Gusto (formerly called "ZenPayroll") has a plan to reap more customers, while eliminating the administrative stresses that businesses often experience.
On Thursday, the San Francisco-based payroll software company announced its plans to tackle corporate health benefits. Gusto's two new services--health benefits and workers' compensation--combined with its existing service would allow both employers and employees to onboard and manage all forms of compensation in "one modern product."
A new workers' compensation platform is now available nationwide, with health benefits available to California clients. The move puts the upstart in direct competition with Zenefits, a similar, if more cemented, business that provides free software for companies to manage worker benefits.
Zenefits has been using Gusto's payroll-processing technology but is now rumored to be brewing up an algorithm of its own.
"We believe that providers in the market do not do a good job for the customer," says Gusto co-founder and CEO Josh Reeves. "People today think of health insurance as this big chore. You have all of these different carrier relationships and insurance types.... We take on all of that complexity and simplify it." That includes filling out associated government or tax forms online, for example.
Gusto currently has over 20,000 businesses using its payroll system. The pricing structure for the core service is simple: $29 per month for a business, and $6 per employee per month. Presently, Reeves says, Gusto processes more than $6 billion annually in payroll, though he declined to discuss revenues.
Significantly, he says the company has been planning to expand into managing health benefits since the business first launched in December 2012. Reeves hints that related offerings -- a 401(k) tool, for example -- could soon be in the works.
"Every single category in this market doesn't make sense to us," he tells me. "We're excited to go help the customer with all things connected to compensation."
Of course, "all things" is an ambitious undertaking for any upstart, and building out the technology to manage it is difficult. Payroll processing alone involves "about 15,000 different tax codes," Reeves explains, which are made more complex by the various local regulations, depending on where the client has set up shop.
Luckily, since Gusto already houses the majority of users' administrative information--e.g., worker age, salary, and dependents--it will be relatively easy for it to migrate this information over to the benefits tool.
At least one small-business owner is happy with the new service. Tom Sheahan is the founder and CEO of Red Oxygen, an enterprise text messaging company based in San Francisco.
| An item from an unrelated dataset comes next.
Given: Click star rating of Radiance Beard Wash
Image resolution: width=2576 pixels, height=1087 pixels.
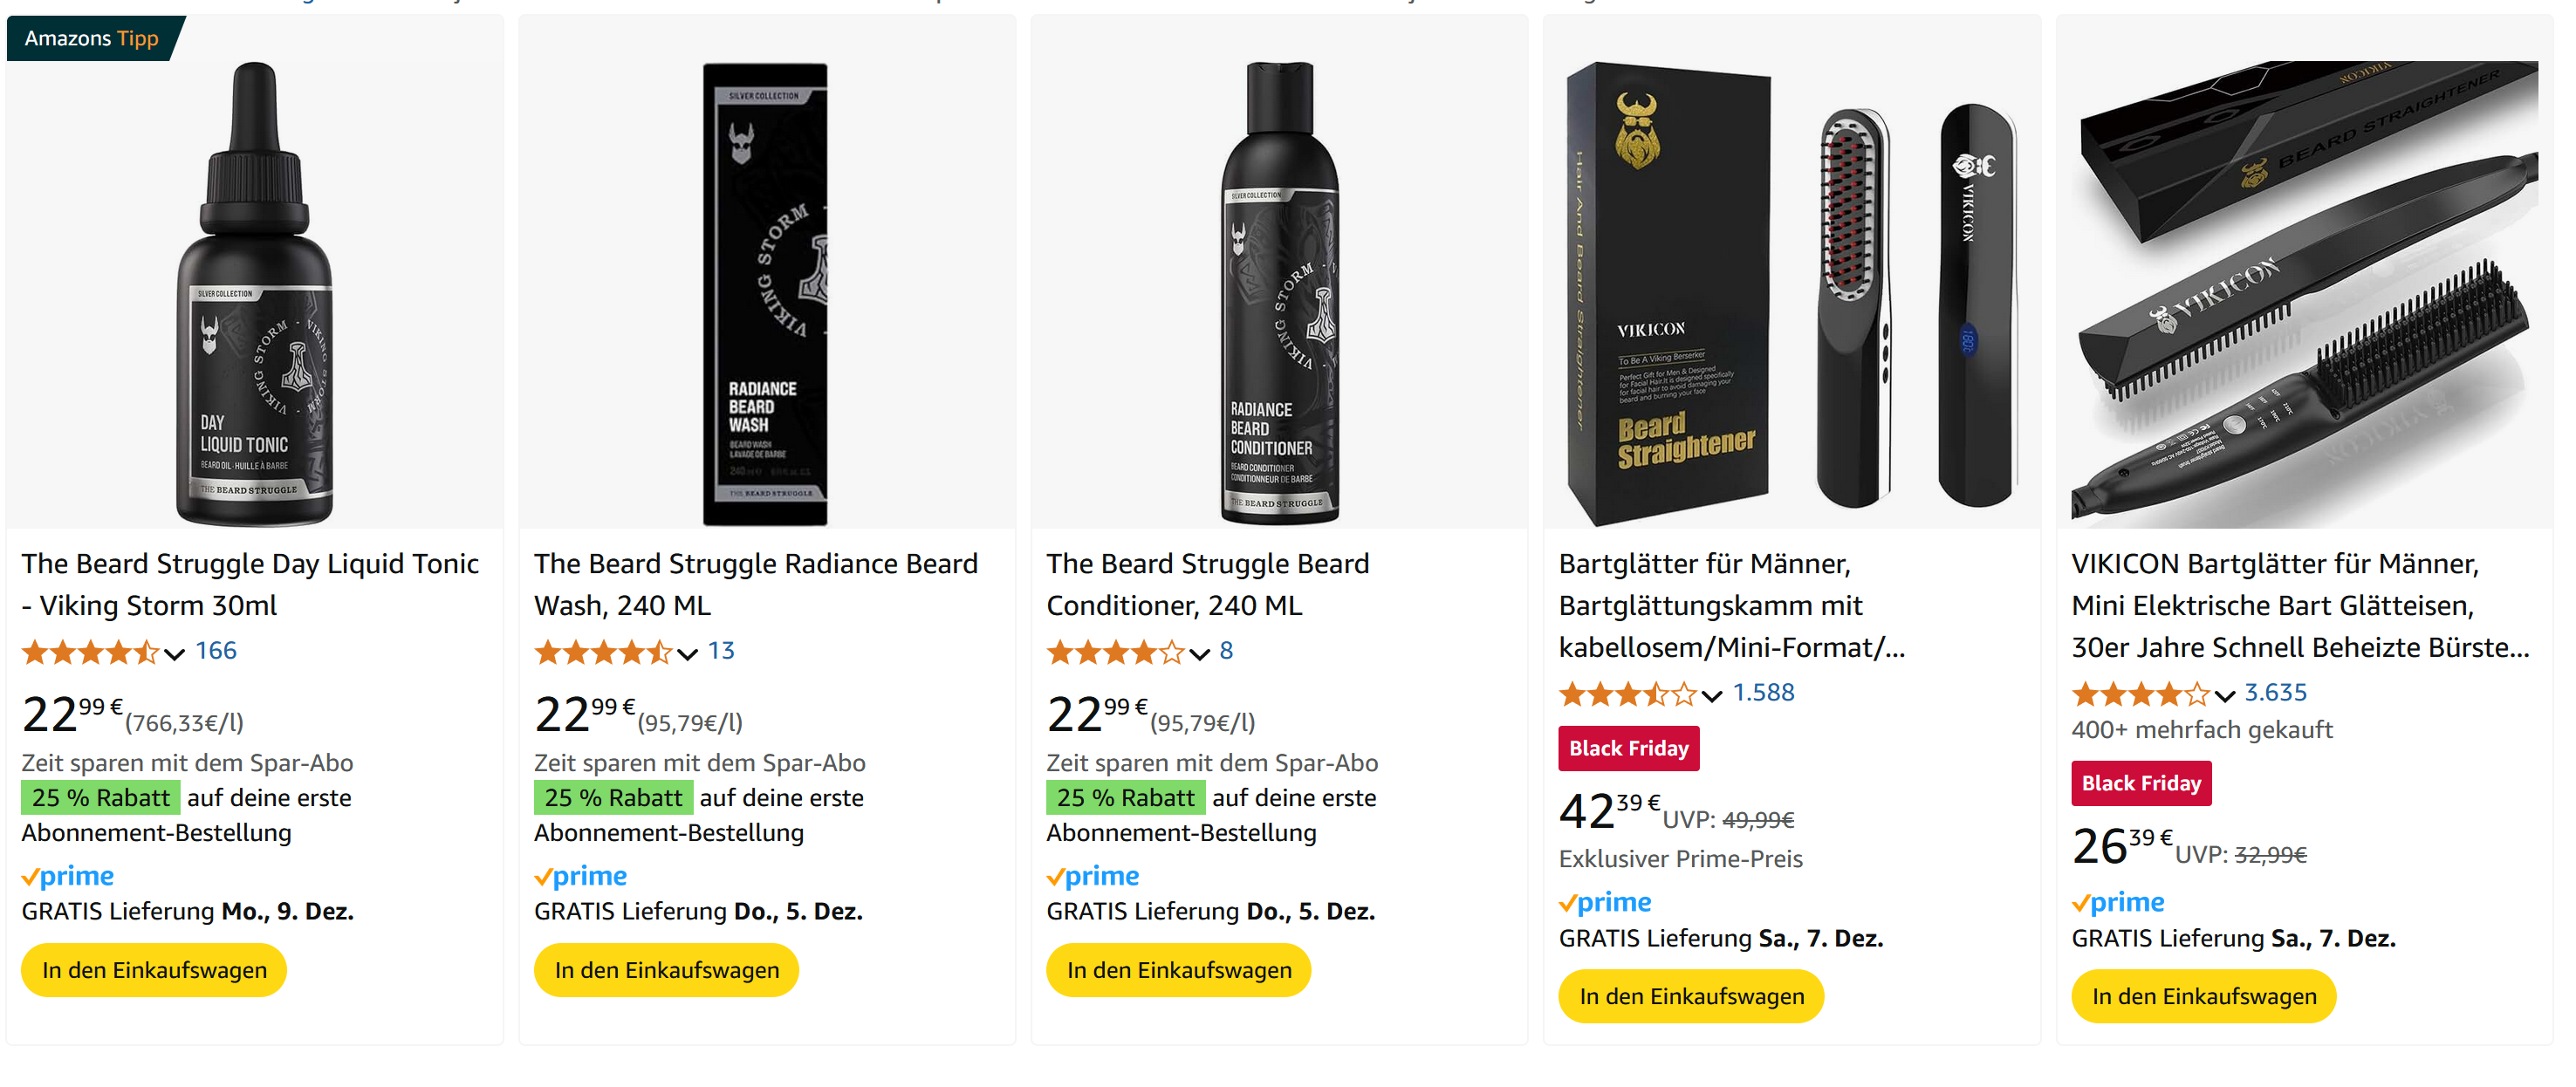Looking at the screenshot, I should point(602,653).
He participated in Gusto's pilot program. Red Oxygen has 15 total employees who are spread across the U.S. and Australia, where the business first launched in 2001.
"In Australia, we have a single payer system. Health care benefits just wasn't an issue," Sheahan tells Inc. So when the company set up a presence in the U.S., Sheahan recalls being blown away by the associated costs and complications--including a $1,500 administration fee per employee per year.
Gusto, he says, has simplified matters significantly. "This platform is going to allow small businesses to offer affordable health care," he says.
Financially speaking, Gusto pales in comparison to its (now) competitor, Zenefits, which has raised more than $580 million, for a "unicorn" valuation of $4.5 billion.
Still, with 275 total employees--which is nearly quadruple what it counted in January of this year--and a hefty $86.1 million in venture capital funding, Gusto has plenty of wind behind its sails.
Reeves even decided it deserved a more powerful name.
"The word 'Zen' is only half of what we do," he says of the rebranding. "There's passion involved. We were really inspired by our customers, and all of the courage that a business owner has to go start something."